Demand for the IDI has grown so much that its current infrastructure is struggling to cope.
That infrstructure is also key to helping Stats NZ patch together a full set of results from the deeply flawed 2018 census. One in seven kiwis failed to fully complete the census which was taken online for the first time.
Stats NZ told Parliament it needs to ensure it has a stable IDI platform because demand to load new datasets cannot be fully met, creating a backlog of requests.
"The IDI is a specialist tool designed for statisticians and researchers and currently requires a degree of specialist knowledge and skills for access and insights," Stats NZ said. "There are opportunities to support ease of access for the targeted user groups."
As a prototype, the IDI was experimental and was not fully featured, Stats NZ said. There is, however, scope to increase its processing capabilities to meet the current and future demand.

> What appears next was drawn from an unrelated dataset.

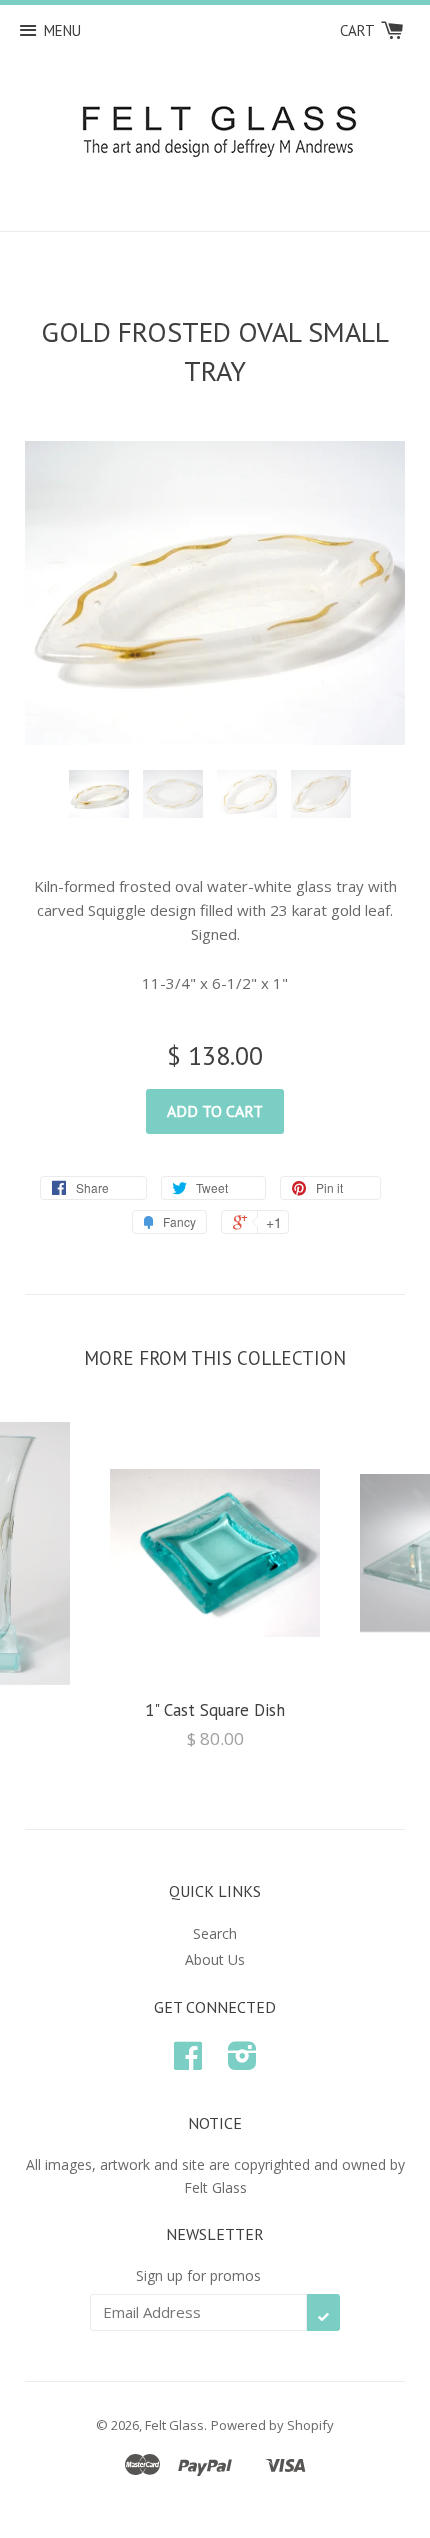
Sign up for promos (198, 2275)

Stats NZ said it needs to scale up the IDI from an "evolved prototype" to a data warehouse model that better reflects customer demands and on a larger scale.
"Customers have signalled an interest in increasing the frequency and flexibility of IDI data uploads, whilst also accommodating an increase in datasets (number of and data volume)," Stats NZ said. "A revised data linking methodology within the IDI may support this objective."
User groups would also like Stats NZ to make it easier to work with IDI data and to gather insights through the development of more accessible projections and interfaces.
Such improvements would help Stats NZ meet its vision of “unleashing the power of data to change lives” by increasing the amount and type of insights from a wider range of researchers.
However, the investment required is above Stats NZ current operating baseline budget.
The agency has worked to make data more discoverable by developing a training dataset made from synthetic data, able to be used outside the data lab to help new users learn how to use the IDI.
Stats NZ will also publish metadata to increase the information about the datasets and their variables available to the public and researchers to improve their knowledge of the data available.
Additionally, Stats NZ has sought to make data more accessible by supporting user collaboration and working to find ways that help communities share insights, experience and resources with each other.